**Document passage**

========================

Steven Angelo
July 2020
City of San Fernando, La Union
When we go up north, we always aim to be in the City of Pines, Baguio City, to feel its cold weather, to mesmerize the beauty of Cordillera Mountains and to feel the bristles of pine trees. Intimate love for Baguio means in-depth love for Mother Nature, as most citizens of Cordillera know too well.
Part of Cordillera culture is to protect and be with the environment they live. This is evident not only in their woven cloths, paintings, and carvings but also in the teachings of their ancestors.
To be in the Cordillera plateau is to be immersed in the diverse species of pine trees. In an article written by Dr. Michael A. Bengwayan, the Benguet pine tree (Pinus insularis/kesiya) is the most notable pine tree in the Philippines aside from the Merkus pine or Pinus merkusi. The Benguet pine tree is often referred to as Cordillera pine because the tree grows not only in Benguet but also throughout the Cordillera range covering Mountain Province, Ifugao, Kalinga, Nueva Vizcaya, Abra, including Ilocos Norte and Ilocos Sur.

========================

(Records from a pointing dataset)
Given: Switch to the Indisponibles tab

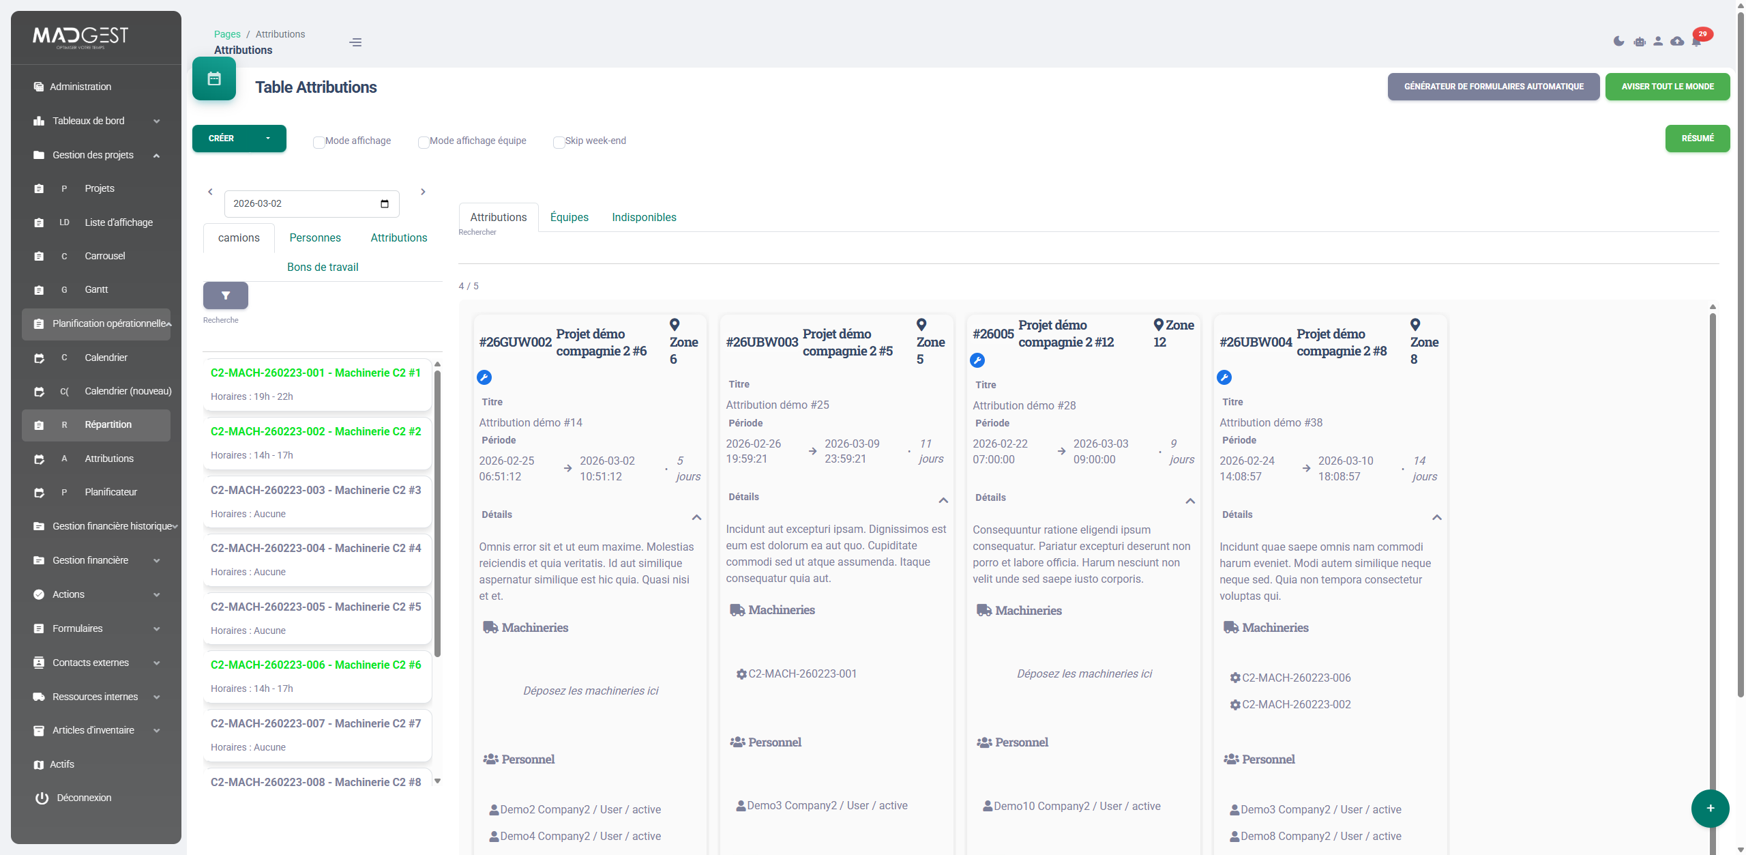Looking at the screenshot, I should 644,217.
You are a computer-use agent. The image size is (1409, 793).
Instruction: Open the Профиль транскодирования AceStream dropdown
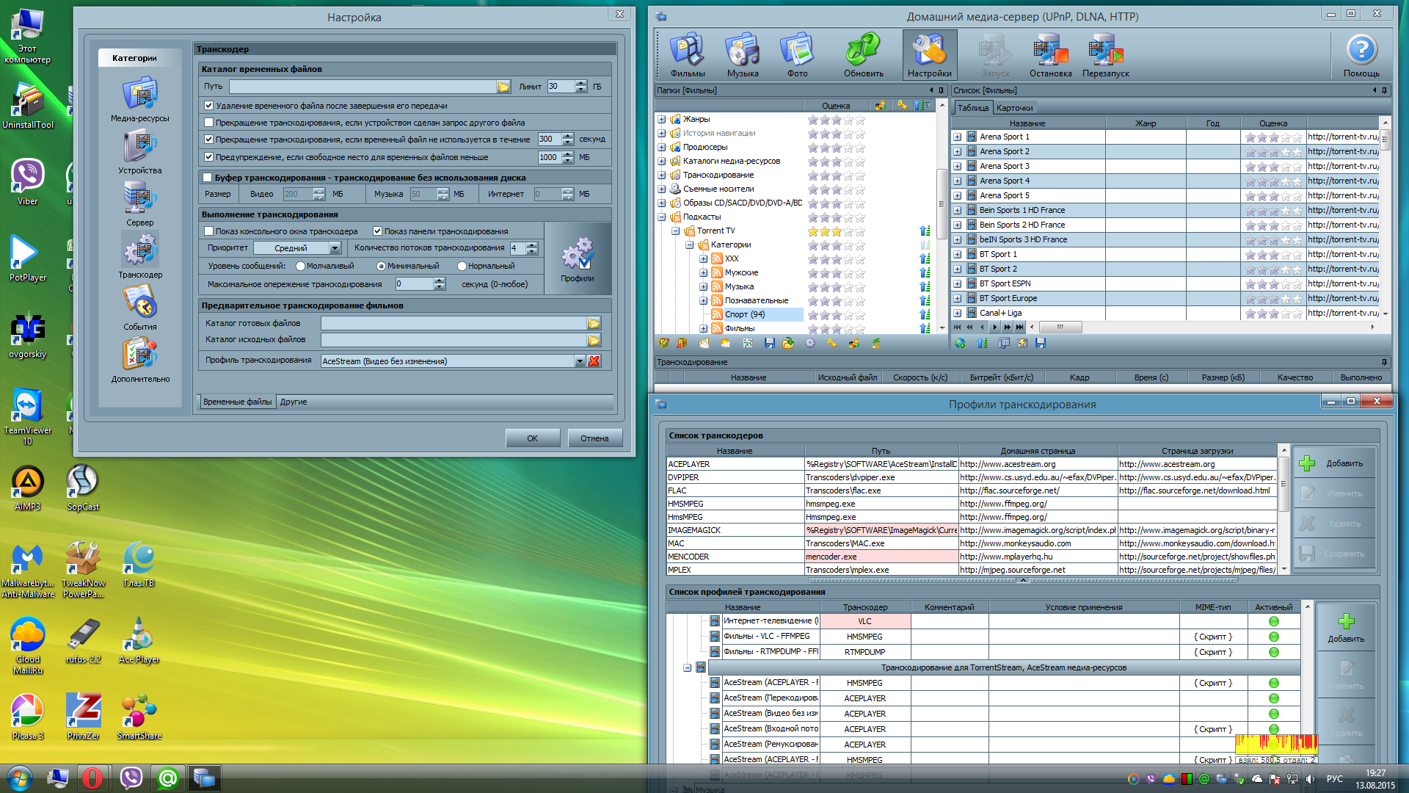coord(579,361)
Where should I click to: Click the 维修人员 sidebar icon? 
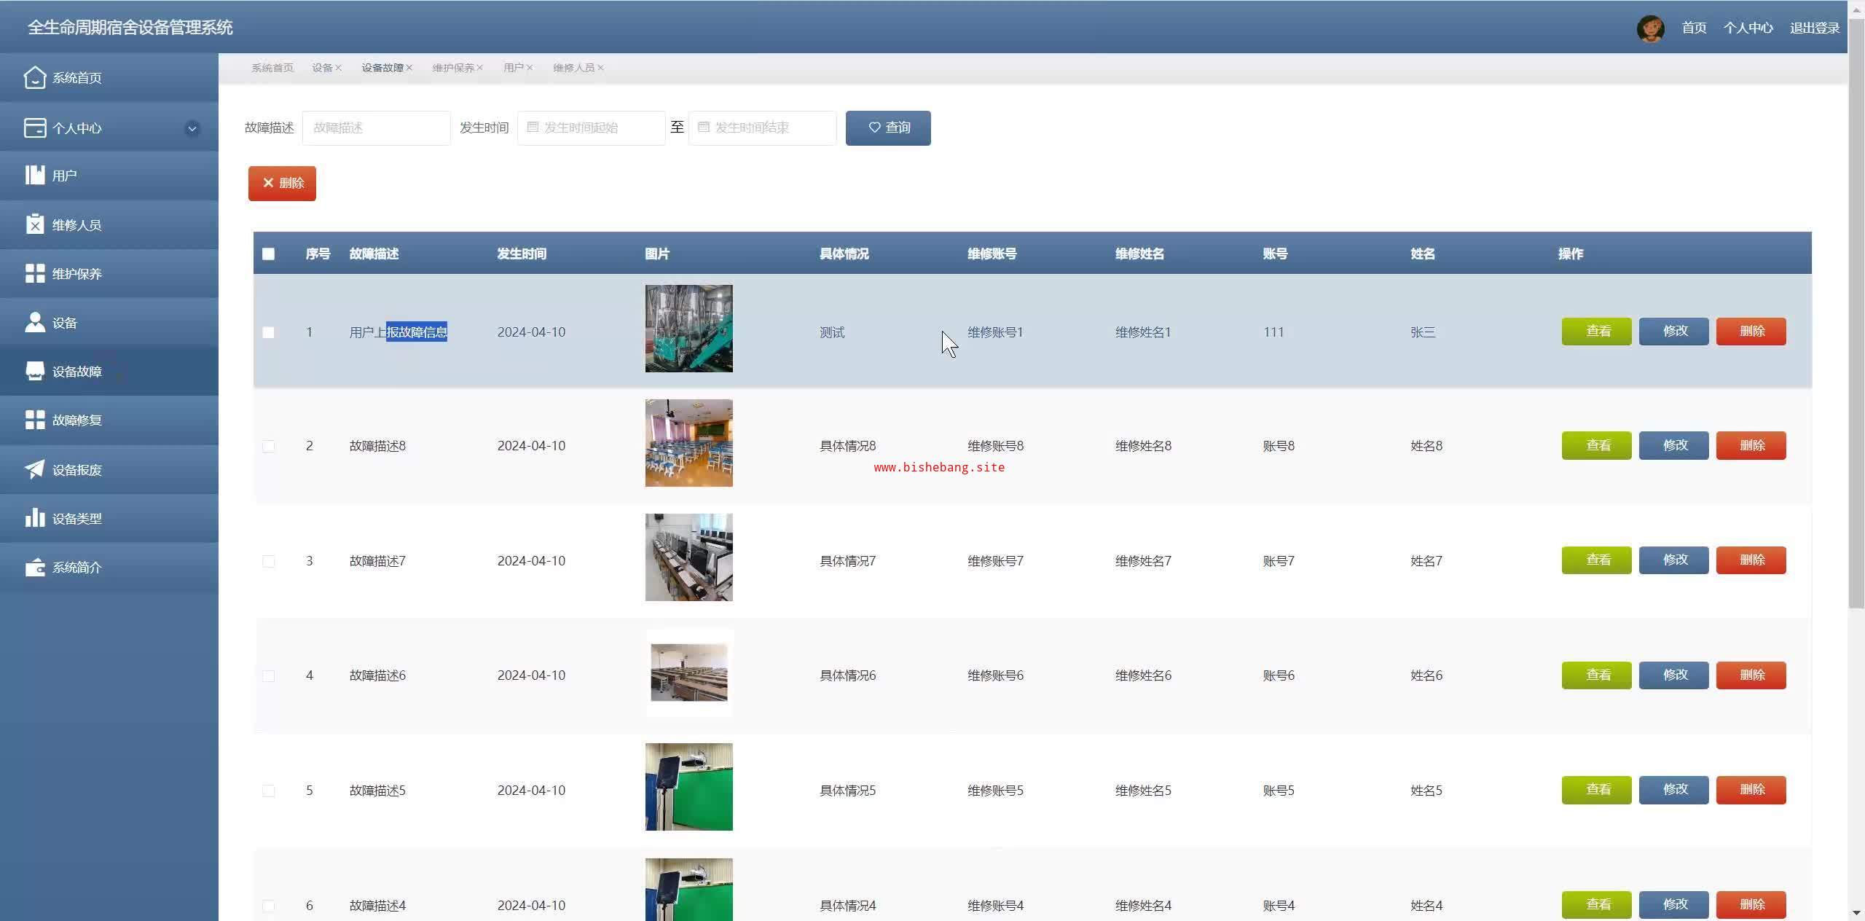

========================

**Exercises**
A) Print the part of the Cordillera pine article between "Steven Angelo" and "know too well.", inclusive, with no changes.
B) Proceed with the Cordillera pine article, picking up right after its last sentence.

**Final answers**
A)
Steven Angelo
July 2020
City of San Fernando, La Union
When we go up north, we always aim to be in the City of Pines, Baguio City, to feel its cold weather, to mesmerize the beauty of Cordillera Mountains and to feel the bristles of pine trees. Intimate love for Baguio means in-depth love for Mother Nature, as most citizens of Cordillera know too well.

B)
He also added that the natural range of the pines is enormous. The tree favor rugged conditions, from the ecotome of Benguet’s Mount Pulag mossy montane forests, to the dipterocarp skyline of Balbalasang, Kalinga, the waterless and extremely exposed rocky crevices of Sagada Mountain Province, the clayey subsoils of Solsona, Ilocos Norte to the rocky domes high above where there seems to be no soil at all in Mount Santo Tomas in Baguio City.
Pinus kesiya, ever proud and conquering, is a symbol of the Cordillera peoples. Whether blanketed in lush cloaks of vibrant green or stripped naked with only their bare trunks remaining, they reveal their beauty throughout the warmest, wettest or rainiest seasons. Their knowledge of time, history and events is timeless and though science, technology and capitalism seem to have combined to end their reign, they continue to remain.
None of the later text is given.